Il test di Medicina funzionano davvero? È questa una delle domande più ricorrenti nelle menti degli aspiranti dottori prima e dopo aver affrontato il famigerato test valutativo. In questi anni si sono susseguite diverse polemiche intorno non solo al funzionamento del test ma anche al numero dei potenziali studenti da poter immatricolare.
Uno studio realizzato dalla Conferenza Permanente dei Presidi di Medicina e Chirurgia cerca di dissipare le polemiche, mettendo in evidenza come il test sia utile al fine di valutare correttamente chi è in grado di affrontare il corso di laurea in medicina. Lo studio diventa ancora più pertinente poiché riferito all’anno accademico 2014/2015, anno in cui le facoltà di Medicina hanno dovuto accogliere oltre 5.000 studenti in sovrannumero, esclusi dalla graduatoria del test di quell’anno ma ammessi dal TAR del Lazio dopo il ricorso degli studenti.
I ricercatori hanno avuto l’occasione così di confrontare i risultati ottenuti da un gruppo preso a campione di studenti del primo anno di corso immatricolati regolarmente con quelli raggiunti da un secondo gruppo-campione, questa volta composto dai ricorsisti che ai test d’ingresso non avevano ottenuti i punteggi sufficienti per accedere.
I gruppi analizzati
L’indagine ha considerato 1.792 studenti immatricolati dopo il test di Medicina del 2014, di cui 1.326 ammessi regolarmente e 466 ricorsisti ammessi dal TAR. Le sedi universitarie prese in esame sono quelle di Milano, Bicocca, Milano Statale, Modena e Reggio Emilia, Molise, Piemonte Orientale, Pavia, Roma La Sapienza e Torino. Per ognuna delle sede analizzate, lo studio ha tenuto conto di alcuni dati, tra cui: scuola di provenienza, voto dell’esame di maturità, punteggio del test, voti ottenuti negli esami del primo anno di Medicina.
Cosa rivela lo studio
Il risultato a cui è pervenuto il gruppo di studio è che il punteggio ottenuto al test di ammissione risulta predittivo del successivo rendimento negli studi universitari, mentre la scuola di provenienza e il voto di maturità ottenuto non sembrano influire sul punteggio alla prova di ammissione. Più nello specifico si evince che:
- quando il punteggio del test è basso, come nel caso dei ricorsisti (alcuni dei quali hanno ottenuto punteggi inferiori ai 20 punti o sotto lo zero), questo presenta una correlazione con il basso rendimento durante il primo anno di studio: minor numero di esami superati e votazioni inferiori;
- per questi studenti c’è il rischio di non riuscire a superare almeno 3 esami del piano di studi del primo anno. Rischio doppio rispetto a quello degli immatricolati considerati regolari;
- la percentuale di studenti in grado di superare il primo anno raggiungendo gli obiettivi formativi previsti risulta essere maggiore tra gli studenti ammessi senza ricorso.
Il sistema francese
A tal proposito si mette in chiaro nello studio che il test risulta essere uno strumento funzionale al fine di accedere ai corsi di laurea in Medicina: “Questi risultati portano a ritenere che il punteggio alla prova di ammissione sia sufficientemente in grado di individuare gli studenti che avranno più difficoltà a concludere brillantemente il primo anno di corso”.

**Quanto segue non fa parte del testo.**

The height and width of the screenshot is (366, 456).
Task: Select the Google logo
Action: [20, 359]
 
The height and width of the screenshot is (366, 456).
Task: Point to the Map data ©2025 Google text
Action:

Ciò arriva in risposta alle polemiche che volevano migliore il sistema francese. Secondo i Presidi di Medicina l’adozione di questo sistema, che prevede l’accesso aperto e uno sbarramento alla fine del primo anno, non sarebbe utile: “la valutazione del rendimento alla fine del primo anno di corso porterebbe a selezionare gli stessi candidati che hanno ottenuto i punteggi più alti alla prova di ammissione”.